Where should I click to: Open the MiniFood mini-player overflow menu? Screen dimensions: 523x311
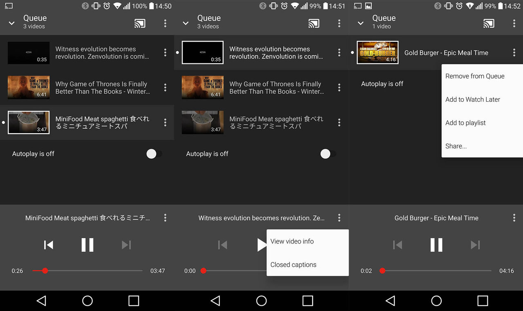point(165,218)
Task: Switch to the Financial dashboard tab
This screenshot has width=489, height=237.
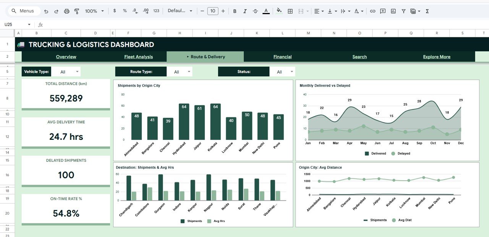Action: coord(282,56)
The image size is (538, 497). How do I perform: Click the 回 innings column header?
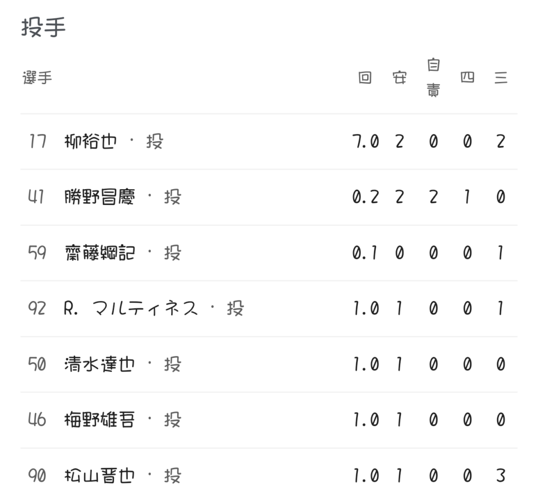(x=365, y=78)
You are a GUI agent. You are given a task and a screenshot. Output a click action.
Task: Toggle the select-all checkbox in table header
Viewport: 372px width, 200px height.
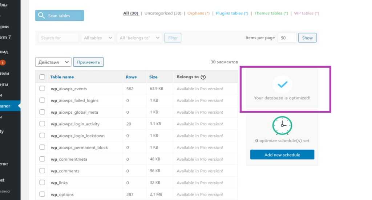(x=42, y=77)
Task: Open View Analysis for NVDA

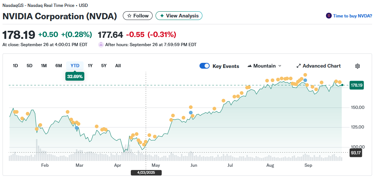Action: tap(179, 16)
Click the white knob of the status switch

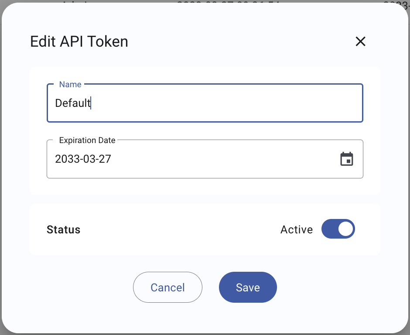click(x=345, y=229)
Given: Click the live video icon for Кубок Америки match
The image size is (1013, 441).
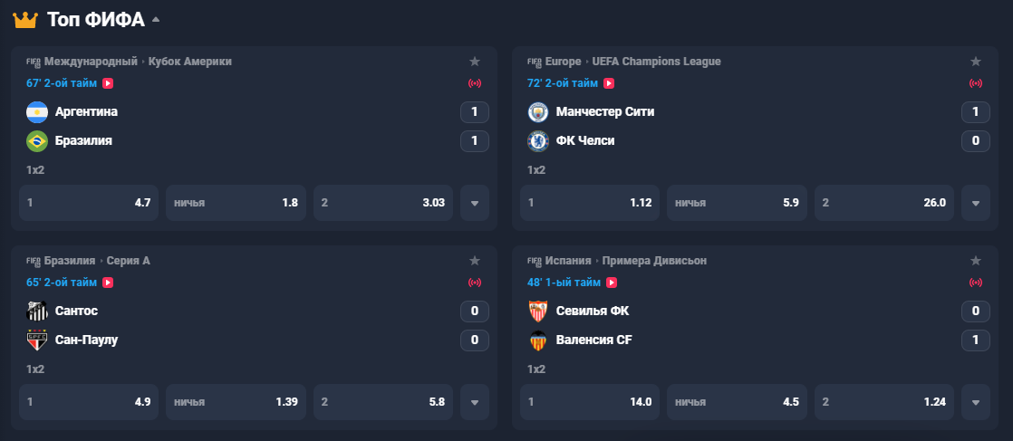Looking at the screenshot, I should click(108, 82).
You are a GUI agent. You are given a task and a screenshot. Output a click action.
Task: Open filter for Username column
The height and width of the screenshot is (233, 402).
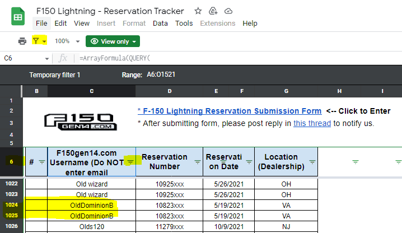click(x=130, y=161)
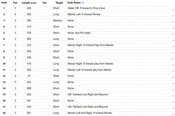Click the Target field for hole 13
Viewport: 175px width, 116px height.
[59, 82]
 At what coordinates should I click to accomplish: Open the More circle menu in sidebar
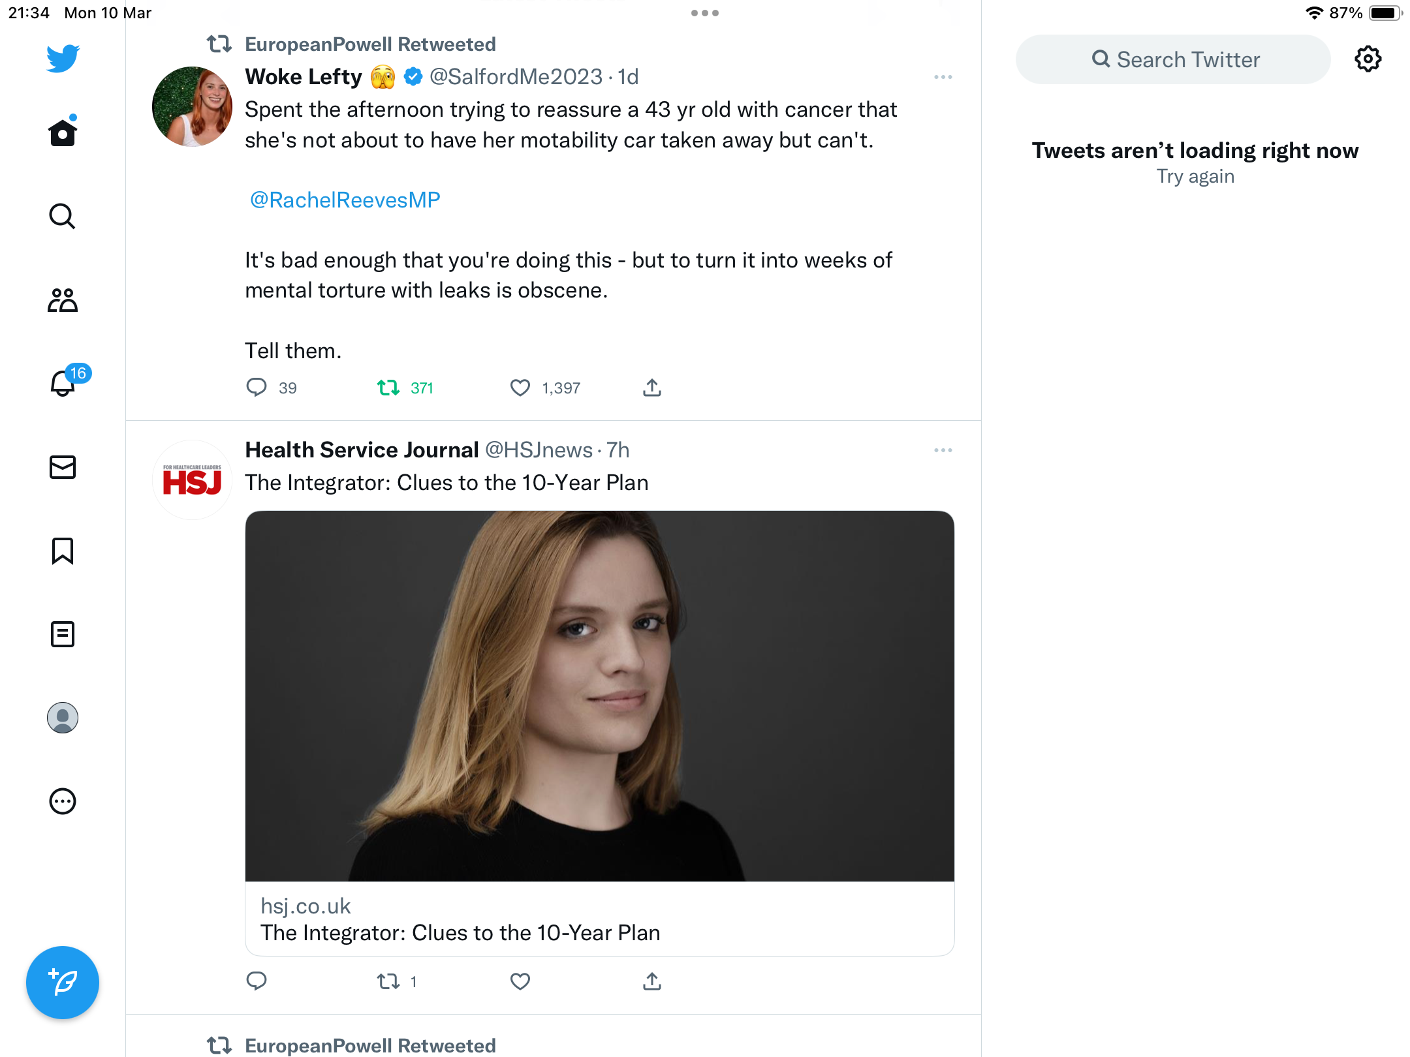pos(63,801)
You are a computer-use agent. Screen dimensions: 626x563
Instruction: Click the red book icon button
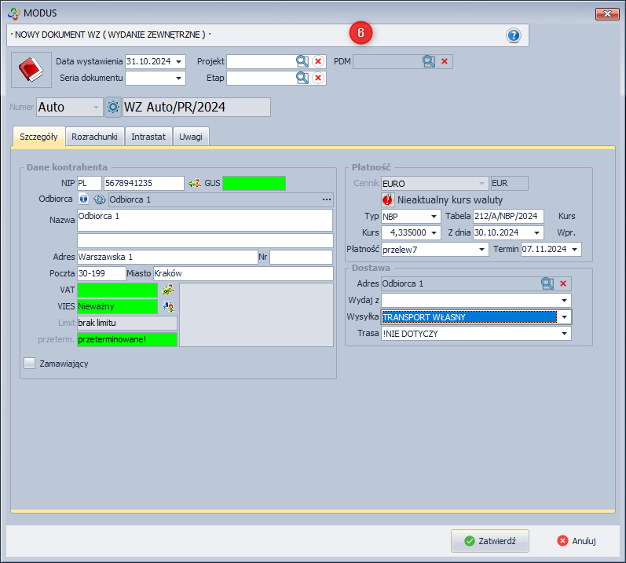click(31, 71)
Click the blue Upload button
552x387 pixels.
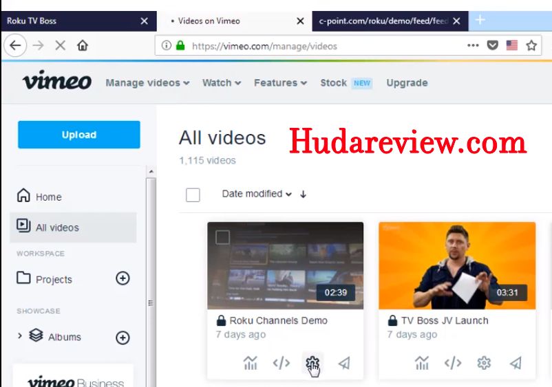coord(79,135)
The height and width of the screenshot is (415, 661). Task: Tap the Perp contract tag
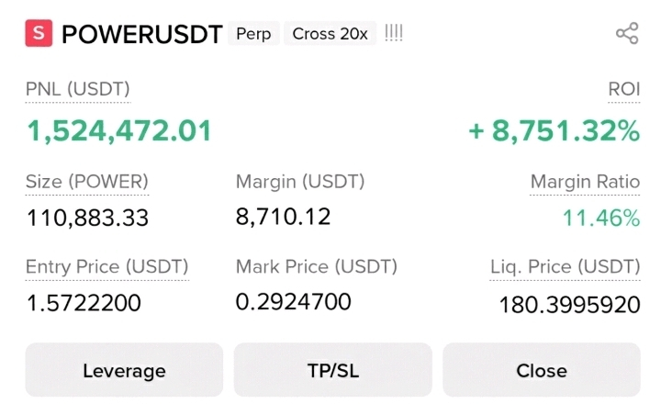tap(253, 33)
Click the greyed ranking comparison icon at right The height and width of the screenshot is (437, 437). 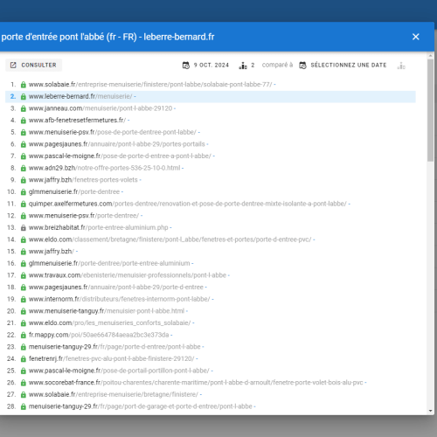click(x=401, y=66)
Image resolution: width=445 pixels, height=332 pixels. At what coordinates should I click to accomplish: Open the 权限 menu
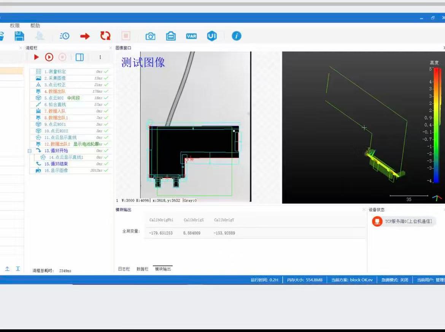(15, 25)
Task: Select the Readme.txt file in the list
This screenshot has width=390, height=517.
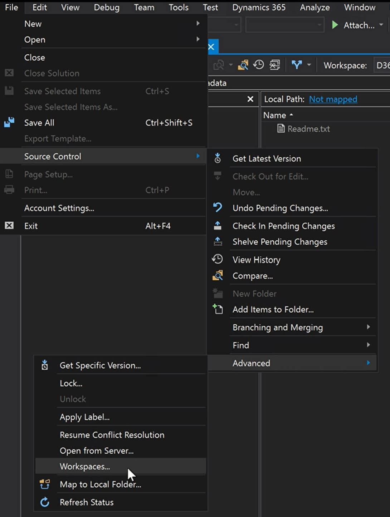Action: click(x=308, y=129)
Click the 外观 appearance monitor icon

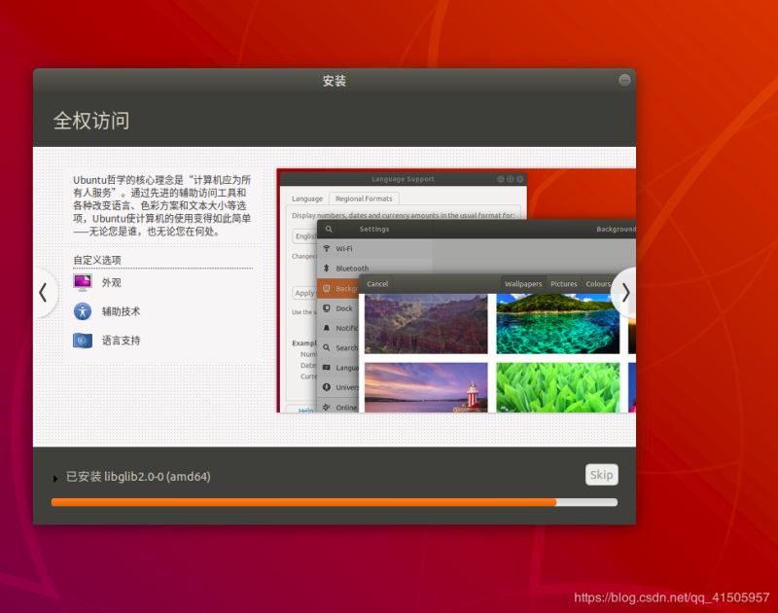coord(82,283)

__Activity__: Starting with the line that contains "This screenshot has width=390, height=517." and ending with the last line of the material, every line must be written out exactly; no other lines and no pictures are wanted.

__Expected answer__:
This screenshot has width=390, height=517.
Action: click(x=308, y=129)
Click the 外观 appearance monitor icon

coord(82,283)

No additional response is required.